If there is anything more exciting and terrifying for kids to read about than dinosaurs, it is for them to read about large asteroids crashing into the Earth's surface and erupting volcanoes spewing out massive amounts of lava. In the early 1990's a huge crater was discovered on the coast of Mexico's Yucatan peninsula. Earth scientists determined that it was made when an asteroid crashed into Earth's surface at the end of the Cretaceous period.The crater that the asteroid made was dubbed Chicxulub, the name of a nearby town. The asteroid impact was blamed for the mass extinction of the dinosaurs approximately 65 million years ago. But geologists such as Greta Keller of Princeton suggest that the asteroid impact occurred approximately 300,000 years before extinction of the dinosaurs and therefore could not have caused their demise. These scientists also maintain that other similar impacts occurred before the boundary of the Cretaceous-Tertiary period extinction known as K-T and that it was rather the huge and violent volcanic eruptions that spewed out of the Deccan Traps found in modern-day India that finished them off. The Deccan Traps, named for a step-like rock formation, covered about 580,000 square miles between 63 to 67 million years ago when volcanic ejections hurled up to 10,000 billion tons of sulfuric dioxide into Earth's atmosphere, an amount of poison that circled the Earth suspended in the air in amounts that dinosaurs could not tolerate.

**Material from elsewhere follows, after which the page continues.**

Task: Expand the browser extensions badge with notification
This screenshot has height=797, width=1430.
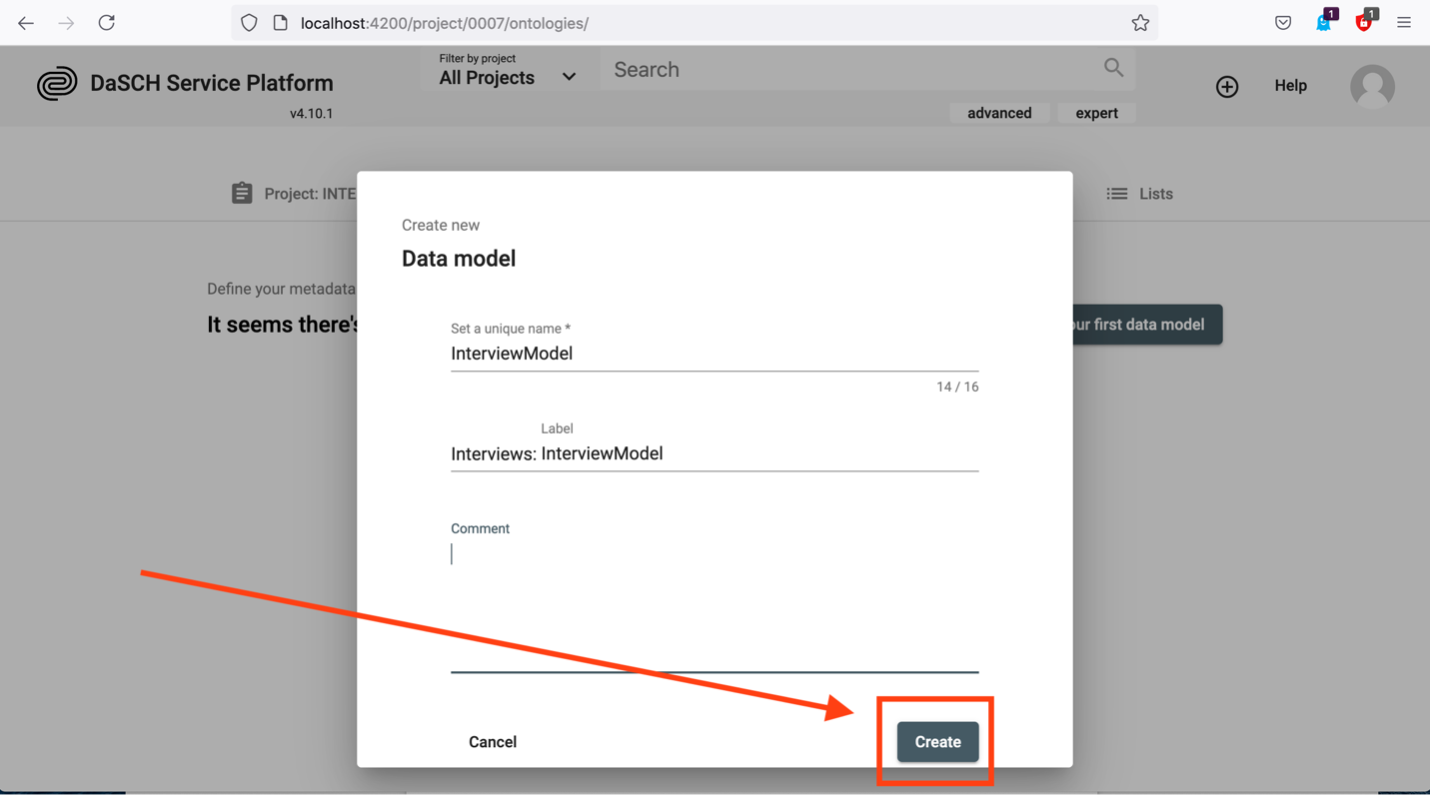Action: pyautogui.click(x=1322, y=22)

In contrast Earth scientists state that the asteroid impact known as Chicxulub ejected between 50 to 500 billion tons of sulfur dioxide into the air. According to geophysicist Vincent Courtillot of the University of Paris, the Deccan volcanism began "just before the K-T boundary." Greta Keller agrees, stating that after the first flows of lava, "the species disappear; we have essentially very few left." The lava eruptions continued with two subsequent flows that prevented recovery of the species, and "by the fourth flow, the extinction is complete." The eruptions may have lasted for fewer than 30,000 years, actually a long time in human terms but not in geological history.

The extinction of about 70% of all life on Earth occurred at the same time that the dinosaurs were annihilated, but 30% of Earth life still remained. Although the age of the dinosaurs was over, the age of the mammals began. Let's not forget that there were also animals similar to dinosaurs such as alligators and crocodiles that survived the massive extinction, and it is generally assumed today that birds probably evolved from dinosaurs. It is possible that the volcanic activity of the Deccan Traps and the impacts of asteroids contributed to the massive extinctions of the K-T period.